- [Dataset rows]:
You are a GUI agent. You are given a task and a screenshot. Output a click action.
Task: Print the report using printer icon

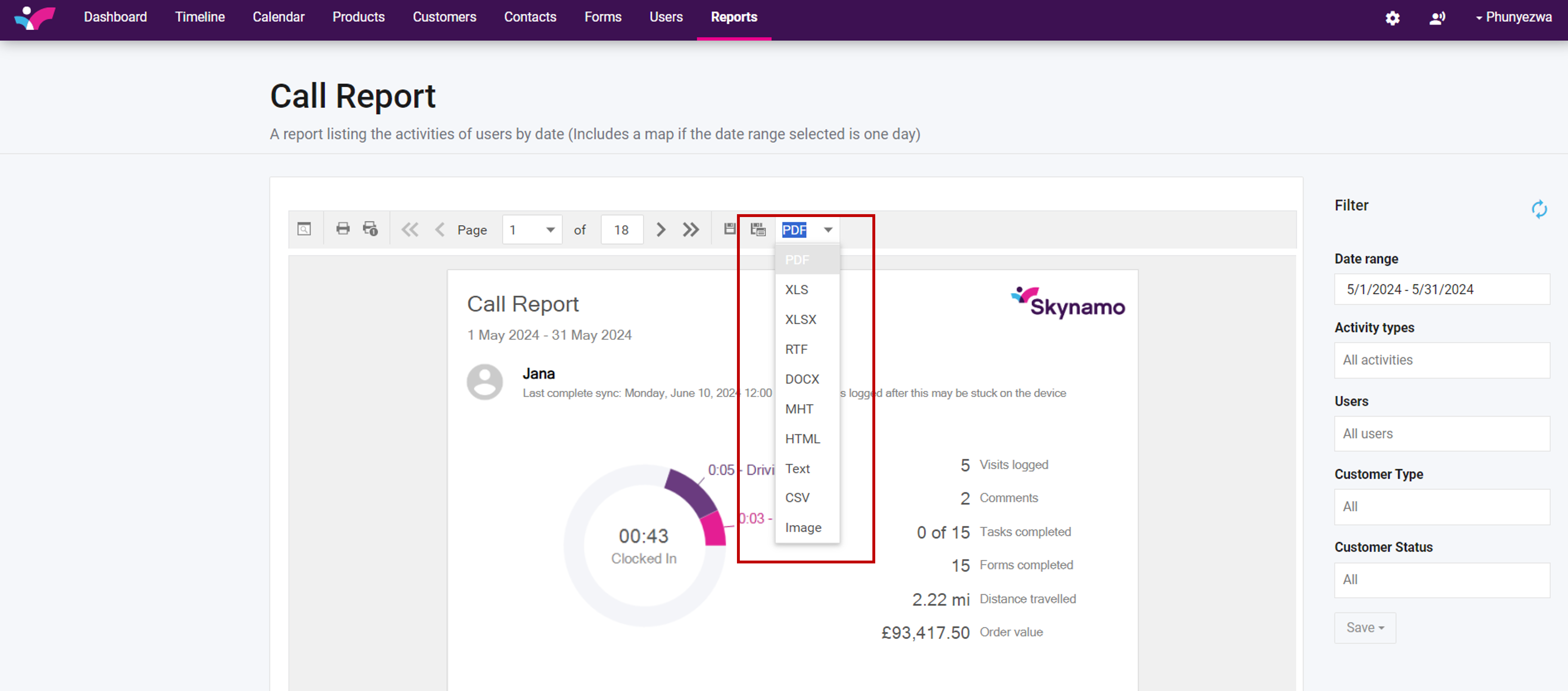pos(343,229)
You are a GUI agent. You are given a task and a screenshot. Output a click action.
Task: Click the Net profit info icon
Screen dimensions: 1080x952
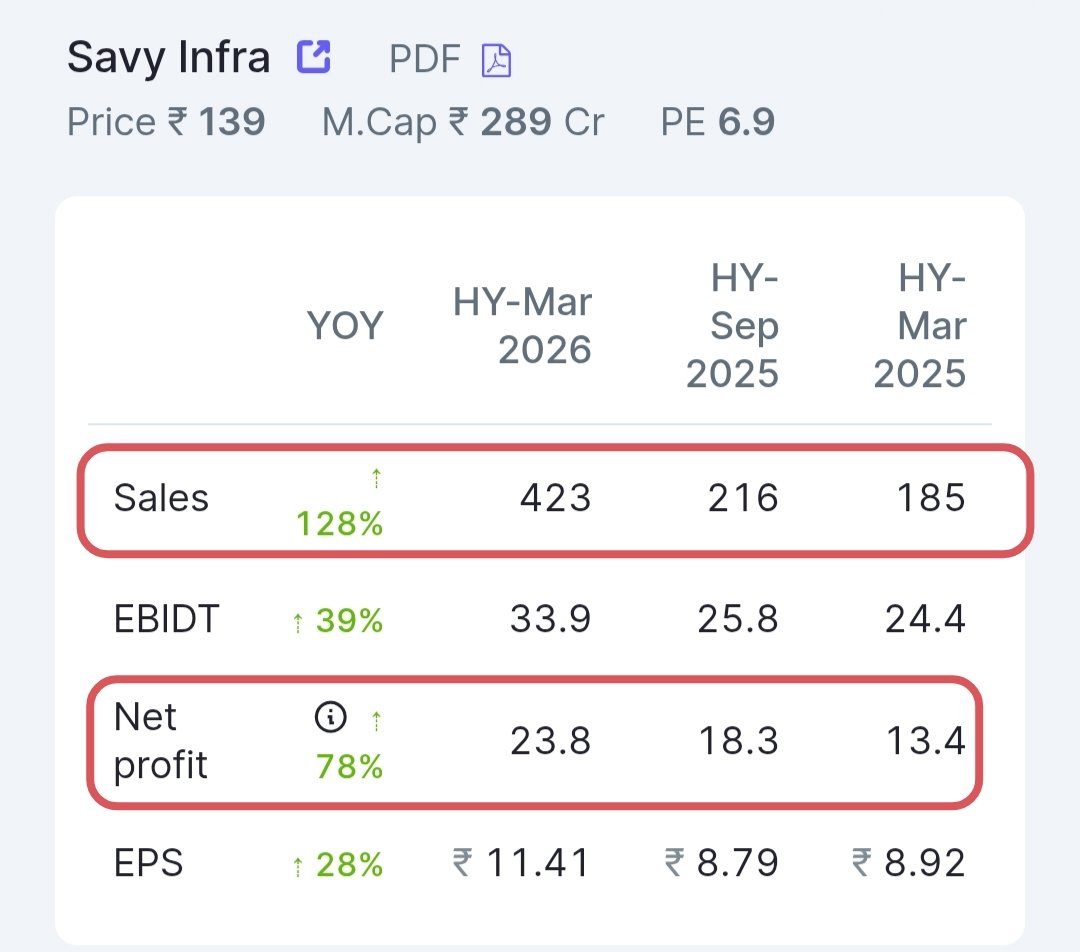tap(331, 716)
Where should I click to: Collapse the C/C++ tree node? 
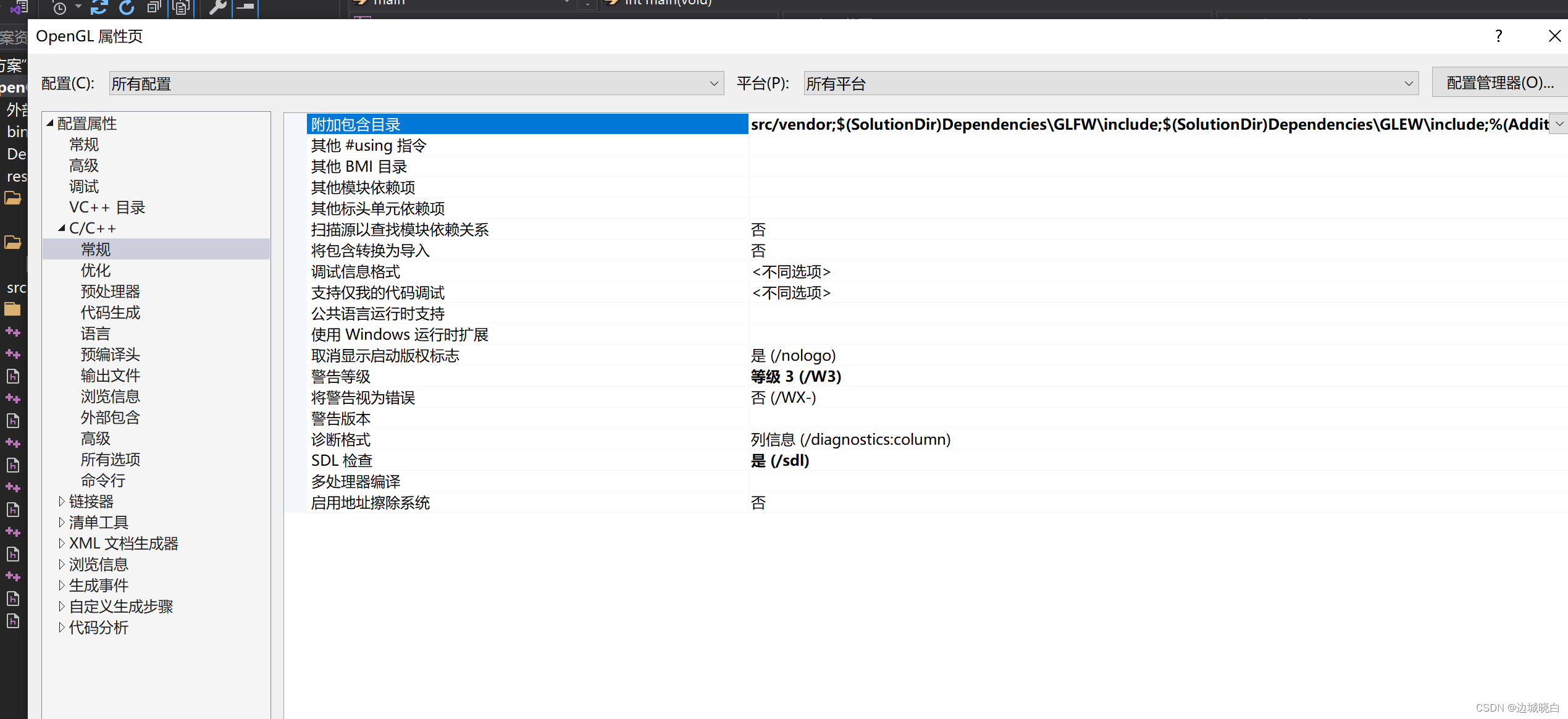[x=61, y=228]
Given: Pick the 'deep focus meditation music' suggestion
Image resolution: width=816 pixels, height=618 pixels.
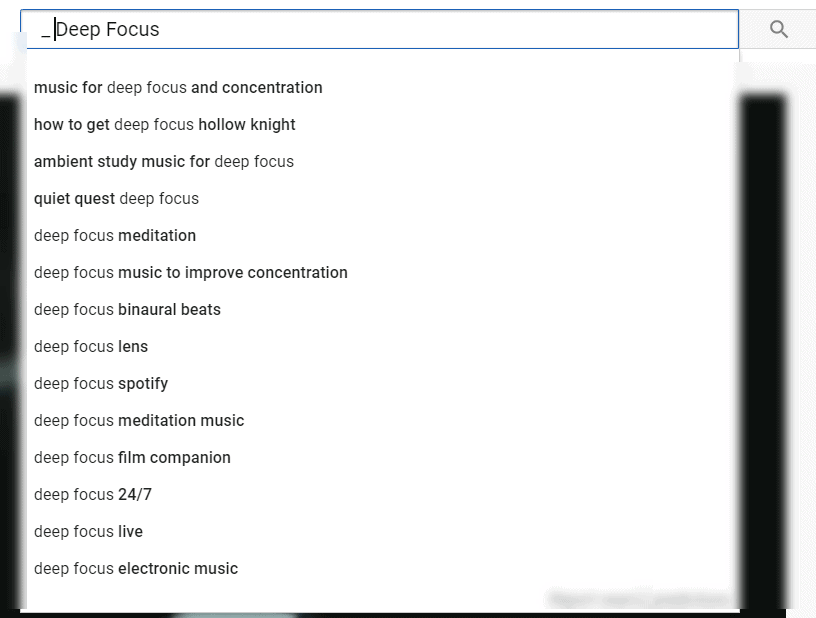Looking at the screenshot, I should click(139, 421).
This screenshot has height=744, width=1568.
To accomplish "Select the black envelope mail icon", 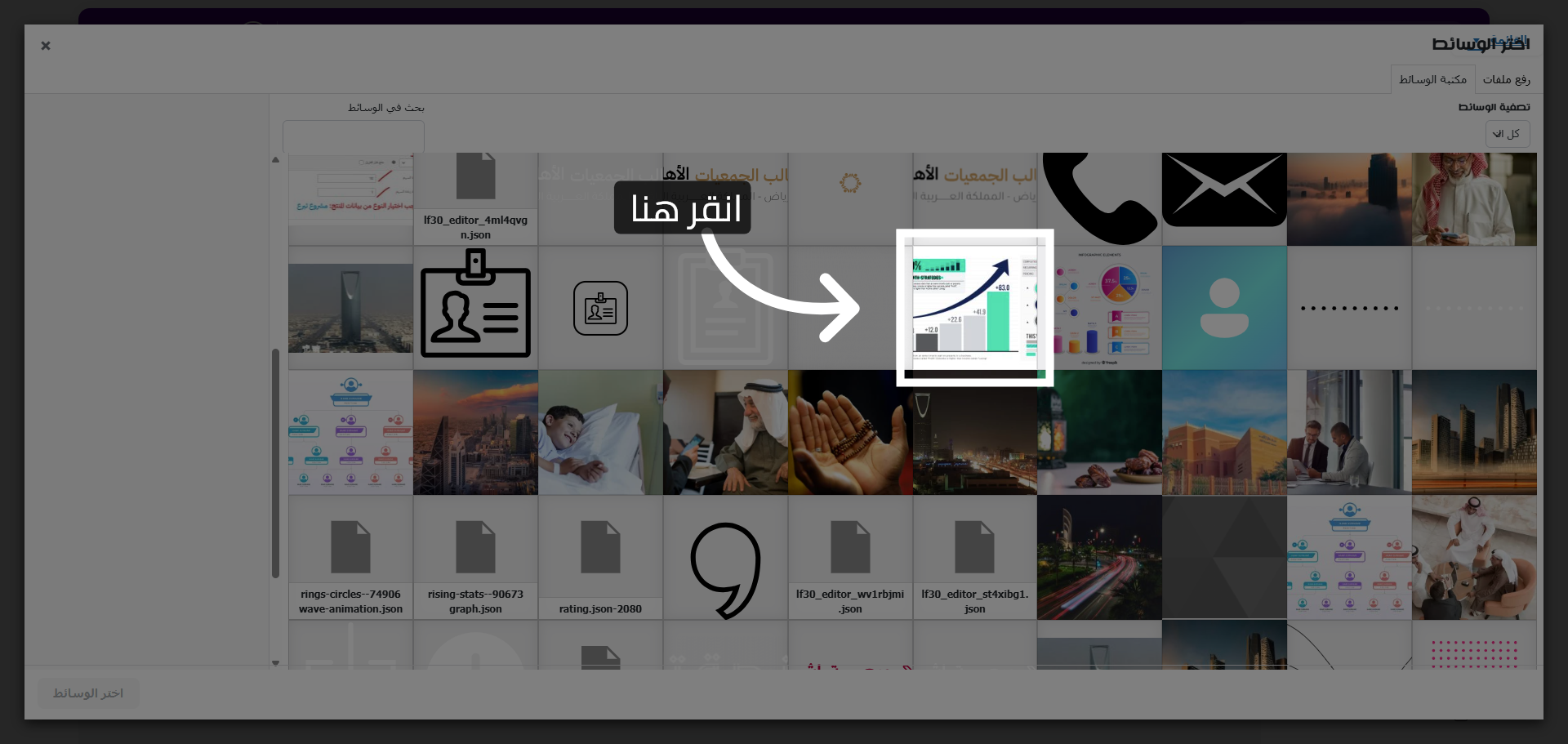I will [1224, 190].
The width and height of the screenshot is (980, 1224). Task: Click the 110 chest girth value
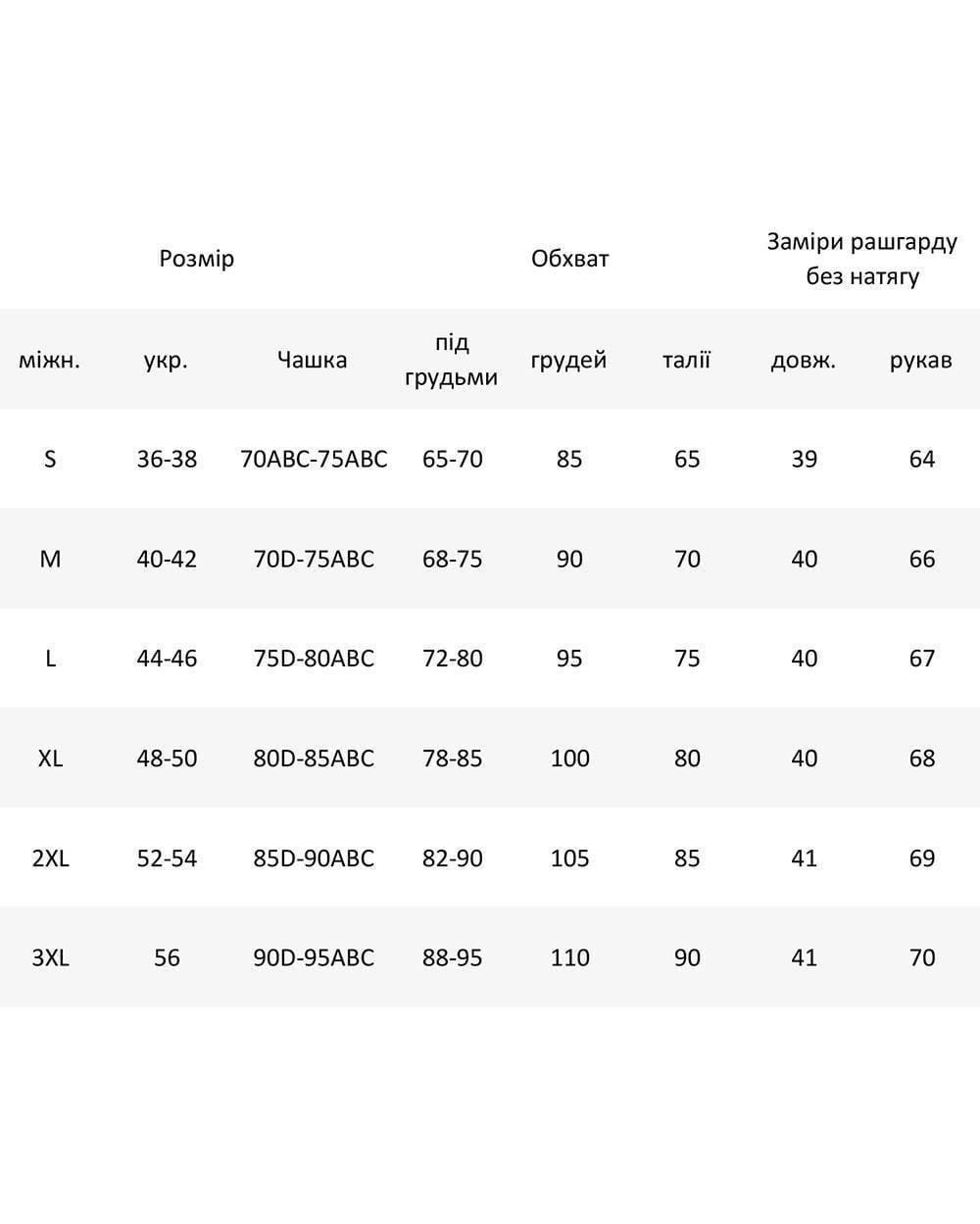pos(569,957)
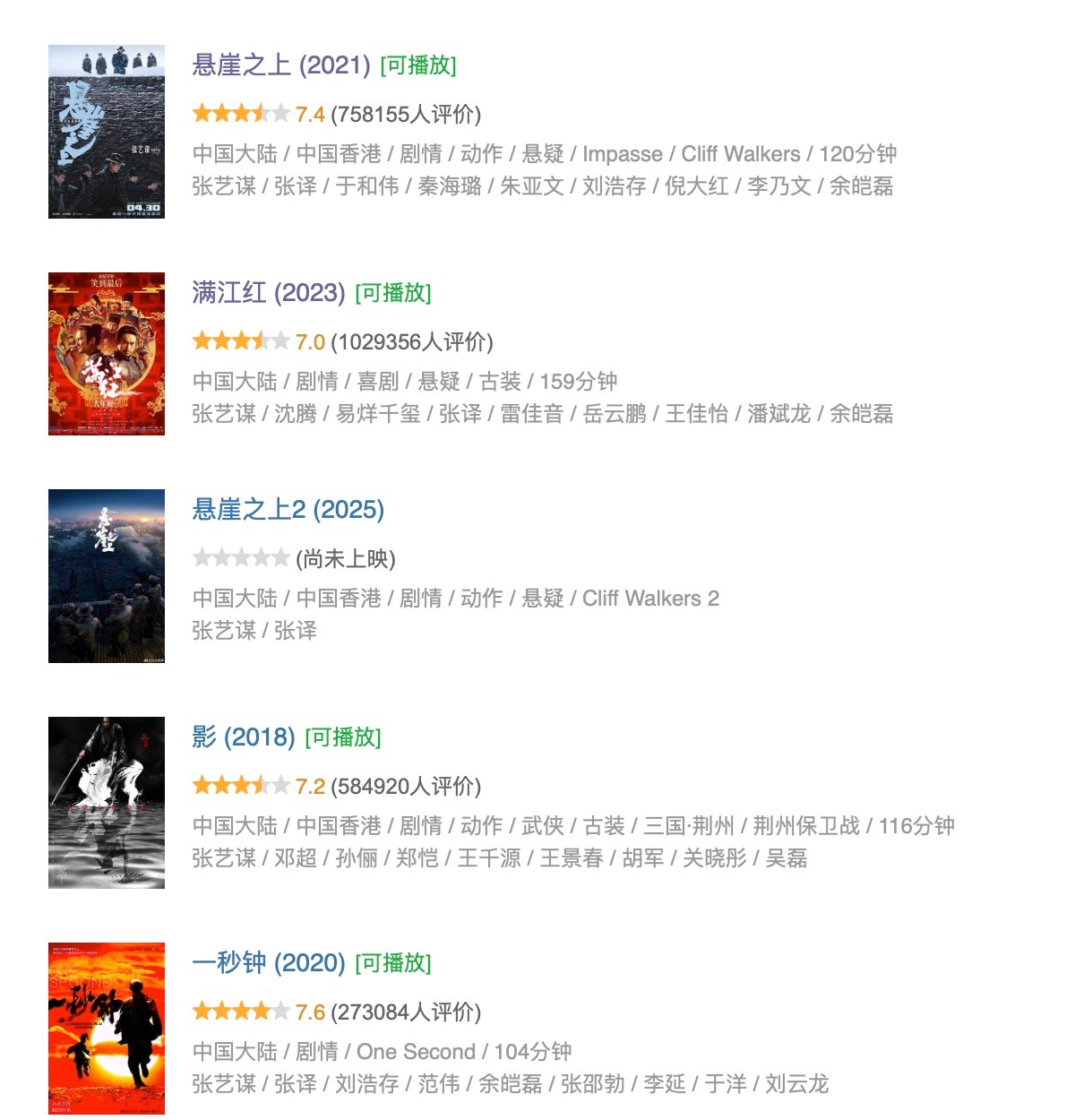Click 可播放 tag beside 影 (2018)

343,737
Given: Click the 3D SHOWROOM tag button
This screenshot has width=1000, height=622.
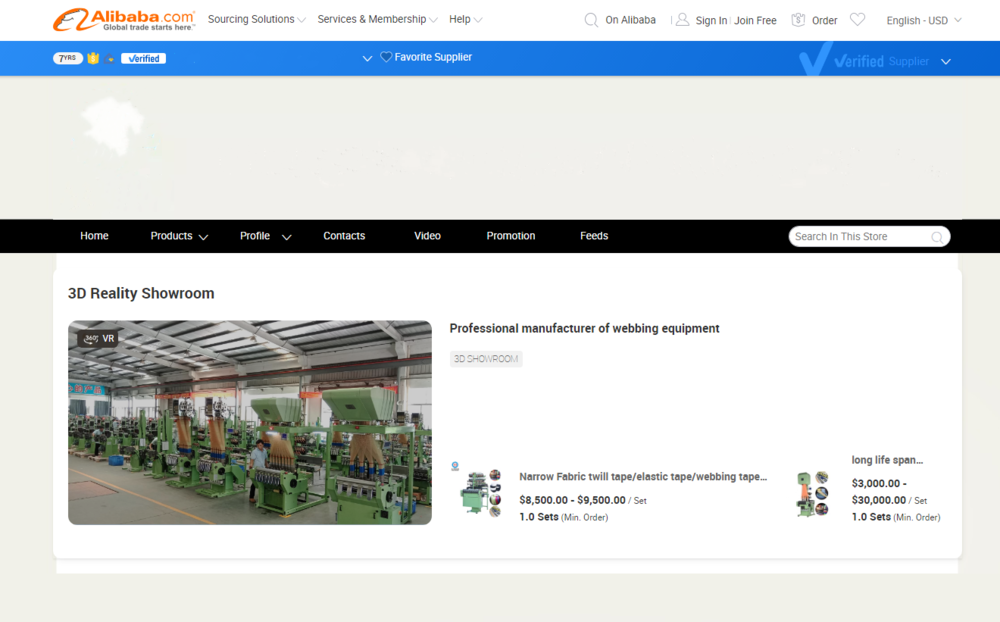Looking at the screenshot, I should [486, 359].
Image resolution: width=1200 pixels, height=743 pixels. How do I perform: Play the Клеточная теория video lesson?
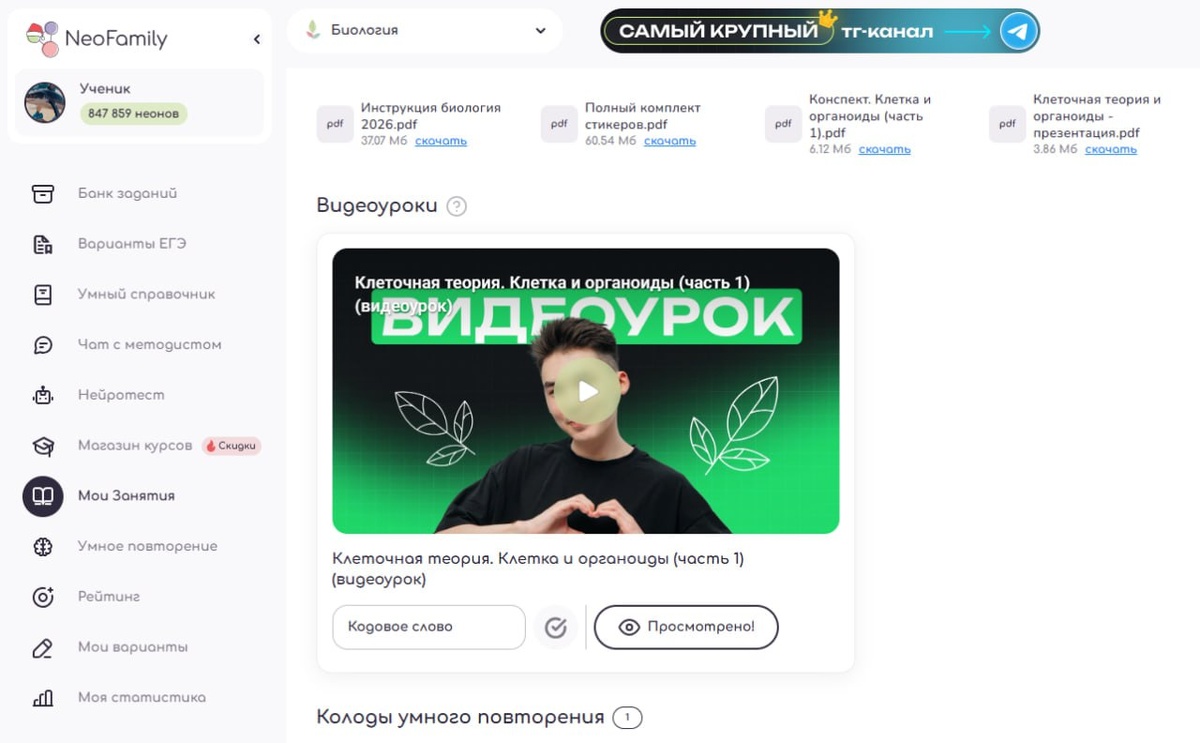tap(587, 391)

- [What you need to do]:
Starting at the first of the lines above and ending at the line containing "[x=61, y=228]", give these lines as a two-column CSV with the header request,answer. Write one row for each text and its answer, put each value in a single quoted field with line breaks replaced by spaces, and leave the pictures out.

- [Answer to the problem]:
request,answer
"You are a GUI agent. You are given a task and a screenshot. Output a click action. Task: Print the report using printer icon","pos(343,229)"
"You are a GUI agent. You are given a task and a screenshot. Output a click action. Task: Click the Net profit info icon Screen dimensions: 1080x952","tap(331, 716)"
"Where should I click to: Collapse the C/C++ tree node?","[x=61, y=228]"